W mieszkaniach socjalnych i komunalnych należących do tarnowskiego Miejskiego Zarządu Budynków jest jeszcze blisko 400 kopciuchów, czyli prawie połowa wszystkich smrodzących w Tarnowie pieców. Miasto przyznaje - nie wymieniło palenisk, bo nie miało na to funduszy. W efekcie magistrat musi więc też liczyć się z mandatami - jeśli najemcy miejskich mieszkań będą nadal używać kopciuchów.
Obowiązek wymiany pieca należy do właściciela nieruchomości i wynika to z ustawy o ochronie praw lokatorów. W związku z tym mandat za brak wymiany poniesie administrator czy też wynajmujący, w tym przypadku Miejski Zarząd Budynków
– mówi Aldona Świątek z tarnowskiej straży miejskiej.
Problem nieekologicznych palenisk dotyczy około 200 mieszkań komunalnych i około 200 mieszkań socjalnych w Tarnowie. Prezes Miejskiego Zarządu Budynków twierdzi jednak, że miasto takich mandatów płacić nie będzie, bo zapewnia dostęp do energii elektrycznej. "Właściciel nie odpowiada, ponieważ dostarczył możliwość korzystania z energii elektrycznej" – mówił Karasiewicz w rozmowie z Radiem Kraków. Dodajmy, że mieszkający w mieszkaniach socjalnych i komunalnych to osoby z niskimi dochodami, wielu nie stać na opał i opłatę rachunków, a co dopiero opłatę rachunków za energię elektryczną za ogrzewanie domu w zimie.

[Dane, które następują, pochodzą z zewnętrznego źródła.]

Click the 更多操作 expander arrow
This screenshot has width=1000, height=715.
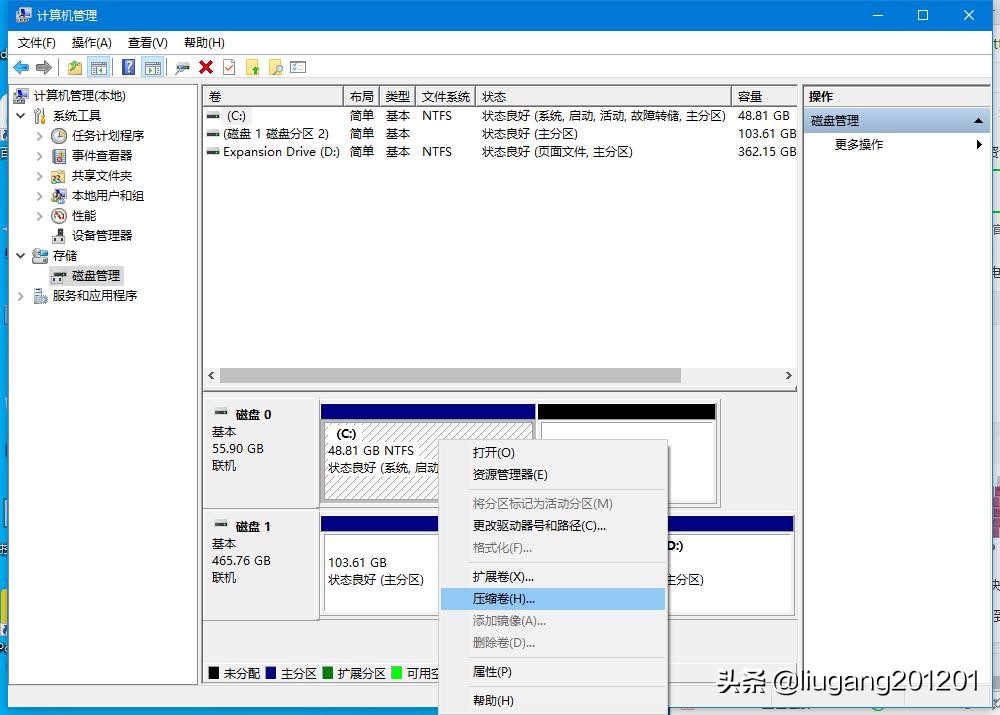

Prezydent Tarnowa, Jakub Kwaśny w porannej rozmowie Radia Kraków przyznał, że kopciuchy w mieszkaniach należących do miasta to zaniedbania, jakie zostały miastu po poprzednikach
To są pewne zaniedbania, które będziemy w tej kadencji prostować. Podejrzewam, że zdarzy się tak i to nie jeden raz, że straż miejska wlepi panu prezesowi mandat
– stwierdził Kwaśny.
A taki mandat miasto zapłaci zapewne z miejskiej kasy, czyli z pieniędzy podatników.
Tarnów przyznaje, że szuka środków na to, by własne kopciuchy wymienić. Jak podkreślają jednak urzędnicy, brakuje programów, które pomogłyby samorządom w dofinansowaniu takich działań.
Prawo jest jednak równe dla wszystkich Małopolan - jeżeli ktoś nie przestrzega przepisów uchwały antysmogowej dla Małopolski, może zostać ukarany mandatem do 500 zł. Kontrolujący może również skierować wniosek do sądu o ukaranie karą grzywny do 5 tys. zł.